** Qué se pide **
Presenta como tabla Markdown, con las columnas n (número de fila) y Línea, el tramo de los registros que va desde la línea que contiene "Where should I click to: Click white" hasta el final de los registros, ambos extremos incluidos. Omite las líneas en blanco.

Entradas de texto y ubicación de ítems
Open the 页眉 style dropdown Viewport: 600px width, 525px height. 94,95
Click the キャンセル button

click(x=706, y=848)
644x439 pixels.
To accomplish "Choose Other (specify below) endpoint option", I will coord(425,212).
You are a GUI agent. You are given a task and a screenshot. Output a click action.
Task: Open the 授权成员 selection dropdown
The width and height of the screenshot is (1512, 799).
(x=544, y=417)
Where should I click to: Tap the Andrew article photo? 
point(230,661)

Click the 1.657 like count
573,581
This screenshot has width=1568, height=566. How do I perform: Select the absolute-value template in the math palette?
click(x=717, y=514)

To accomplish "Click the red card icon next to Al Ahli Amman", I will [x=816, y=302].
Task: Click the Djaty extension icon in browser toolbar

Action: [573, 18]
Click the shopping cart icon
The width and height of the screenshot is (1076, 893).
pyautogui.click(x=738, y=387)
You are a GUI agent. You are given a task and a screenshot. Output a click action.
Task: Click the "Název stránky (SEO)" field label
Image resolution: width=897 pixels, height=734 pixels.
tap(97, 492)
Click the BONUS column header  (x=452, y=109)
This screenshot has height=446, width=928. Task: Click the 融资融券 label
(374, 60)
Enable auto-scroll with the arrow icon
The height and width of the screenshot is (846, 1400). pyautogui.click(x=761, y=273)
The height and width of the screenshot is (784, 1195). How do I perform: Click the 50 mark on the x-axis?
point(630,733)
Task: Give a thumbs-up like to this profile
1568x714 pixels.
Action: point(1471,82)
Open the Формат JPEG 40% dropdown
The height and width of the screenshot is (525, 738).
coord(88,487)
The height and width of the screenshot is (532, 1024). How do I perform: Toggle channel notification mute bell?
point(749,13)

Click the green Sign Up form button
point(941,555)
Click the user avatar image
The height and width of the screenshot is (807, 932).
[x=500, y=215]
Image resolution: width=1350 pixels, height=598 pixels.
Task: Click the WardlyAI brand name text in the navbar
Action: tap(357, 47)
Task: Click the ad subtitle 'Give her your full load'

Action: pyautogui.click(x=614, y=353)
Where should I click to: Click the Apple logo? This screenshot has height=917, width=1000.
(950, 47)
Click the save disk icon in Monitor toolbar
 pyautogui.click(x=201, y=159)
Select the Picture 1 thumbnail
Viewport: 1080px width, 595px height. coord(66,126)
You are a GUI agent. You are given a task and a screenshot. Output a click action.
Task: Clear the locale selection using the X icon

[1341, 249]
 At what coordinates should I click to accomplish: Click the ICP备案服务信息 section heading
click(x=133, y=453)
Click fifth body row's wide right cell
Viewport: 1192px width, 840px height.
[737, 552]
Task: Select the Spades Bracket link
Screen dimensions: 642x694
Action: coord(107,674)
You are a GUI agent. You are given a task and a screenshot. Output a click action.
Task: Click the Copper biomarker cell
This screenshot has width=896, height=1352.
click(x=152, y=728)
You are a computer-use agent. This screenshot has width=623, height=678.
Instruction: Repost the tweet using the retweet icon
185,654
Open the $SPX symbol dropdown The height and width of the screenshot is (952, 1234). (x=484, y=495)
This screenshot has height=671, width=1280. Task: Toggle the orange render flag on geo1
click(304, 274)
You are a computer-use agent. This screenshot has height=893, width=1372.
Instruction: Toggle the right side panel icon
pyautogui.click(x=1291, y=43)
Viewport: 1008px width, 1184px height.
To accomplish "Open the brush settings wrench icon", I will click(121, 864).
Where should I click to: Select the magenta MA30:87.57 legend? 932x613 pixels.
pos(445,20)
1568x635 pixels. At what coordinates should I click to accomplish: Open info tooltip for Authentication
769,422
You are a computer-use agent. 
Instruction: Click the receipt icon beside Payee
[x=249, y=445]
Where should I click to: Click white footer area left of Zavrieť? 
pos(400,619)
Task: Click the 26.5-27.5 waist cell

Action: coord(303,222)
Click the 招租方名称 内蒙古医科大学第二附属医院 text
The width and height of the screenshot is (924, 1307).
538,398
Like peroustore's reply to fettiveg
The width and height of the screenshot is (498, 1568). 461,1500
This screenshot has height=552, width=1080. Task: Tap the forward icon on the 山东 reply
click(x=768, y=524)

** Resultado **
| n | Línea |
|---|---|
| 1 | Where should I click to: Click white footer area left of Zavrieť?  |
| 2 | pos(400,619) |
| 3 | Task: Click the 26.5-27.5 waist cell |
| 4 | Action: coord(303,222) |
| 5 | Click the 招租方名称 内蒙古医科大学第二附属医院 text |
| 6 | The width and height of the screenshot is (924, 1307). |
| 7 | 538,398 |
| 8 | Like peroustore's reply to fettiveg |
| 9 | The width and height of the screenshot is (498, 1568). 461,1500 |
| 10 | This screenshot has height=552, width=1080. Task: Tap the forward icon on the 山东 reply |
| 11 | click(x=768, y=524) |